Wie soll das entkernte Gesetz die Versorgung verbessern?

Überraschend: Bisher zentrale Elemente des Versorgungsgesetzes I wurden gestrichen. Dazu gehören neben den sogenannten Gesundheitsregionen und Primärversorgungszentren auch die Gesundheitskioske. Insbesondere letztere sah der Koalitionspartner FDP kritisch, da dadurch kostspielige und unnötige Doppelstrukturen drohten. Diese Bedenken teilten viele ärztliche und zahnärztliche Verbände.

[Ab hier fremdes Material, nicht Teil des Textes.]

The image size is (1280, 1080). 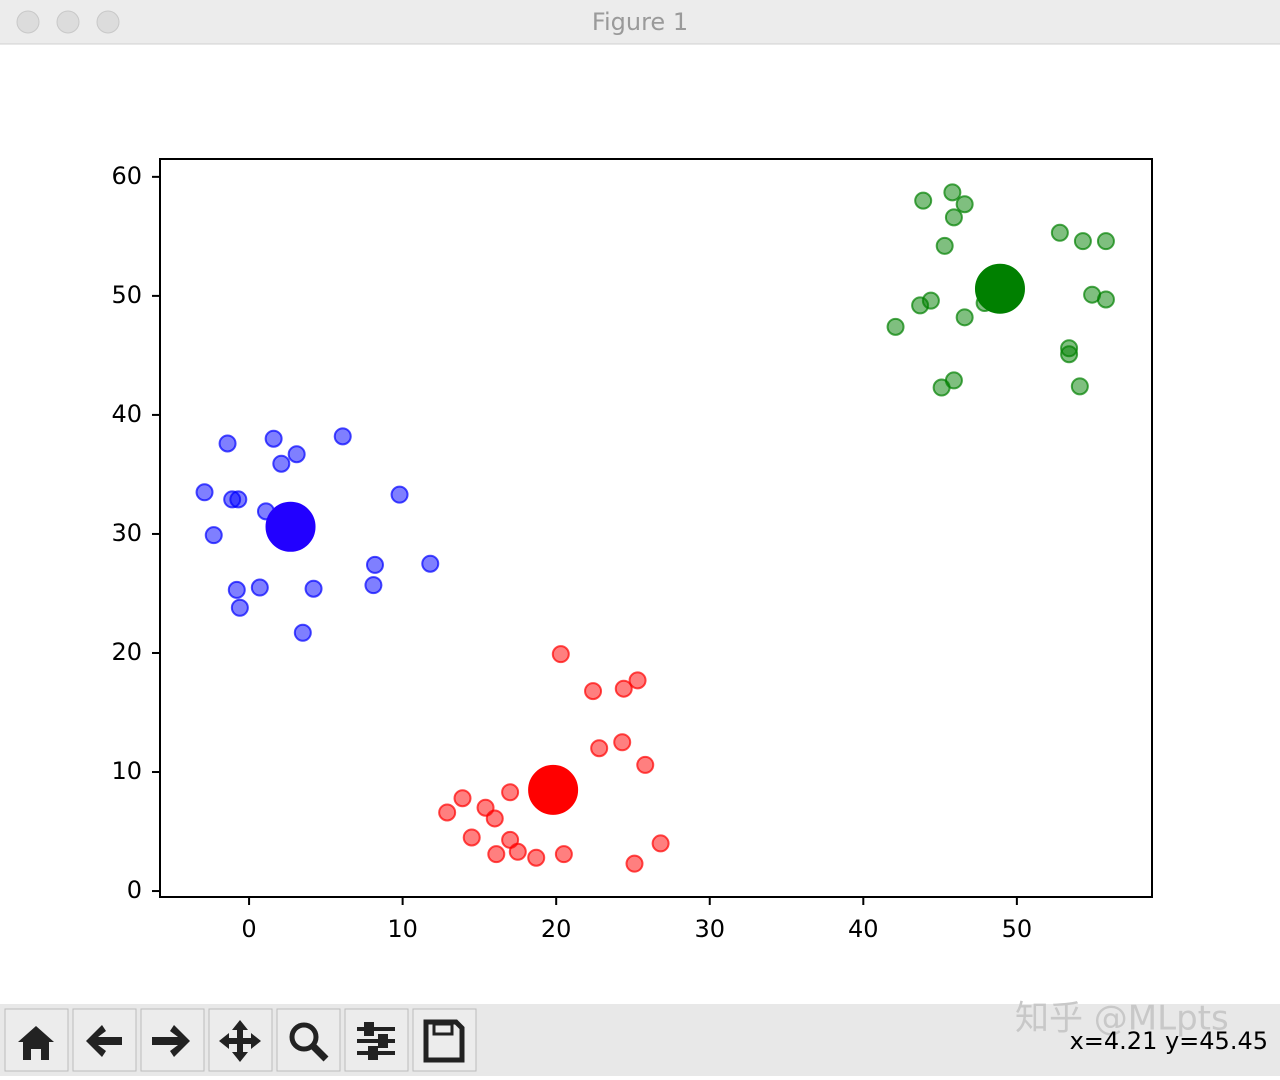 What do you see at coordinates (126, 414) in the screenshot?
I see `y-tick-label: 40` at bounding box center [126, 414].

Ulrike Elsner, Vorstandsvorsitzende des Verbandes der Ersatzkassen, hob eine weitere Veränderung zu den vorangegangenen Versionen des GVSG hervor: „Es ist gut, dass in dem nun offiziellen Referentenentwurf des GVSG auf die Finanzierung zusätzlicher Medizinstudienplätze durch die Krankenkassen verzichtet wird.“ Auch der Verzicht auf die Gesundheitskioske sei die richtige Entscheidung. „Aufgaben der allgemeinen Daseinsfürsorge, für die der Staat aufzukommen hat, dürfen nicht den Versicherten und Arbeitgebern in der gesetzlichen Krankenversicherung aufgebürdet werden“, so Elsner. Dem stimmte Carola Reimann, Vorstandsvorsitzende des AOK-Bundesverbands, zu. Gleichzeitig merkte sie an, dass leider auch alle vielversprechenden neuen Versorgungsansätze aus dem Gesetzesentwurf gestrichen worden seien. Aus Sicht des AOK-Bundesverbands sollten die Gesundheitsregionen und Primärversorgungszentren „als sinnvolle und zukunftsweisende Ansätze auf jeden Fall Bestandteil des Gesetzes bleiben. Andernfalls bliebe von den ursprünglichen Plänen im Wesentlichen eine hausärztliche Honorarreform übrig, die keine wirkliche Verbesserung der Versorgung bringen wird“.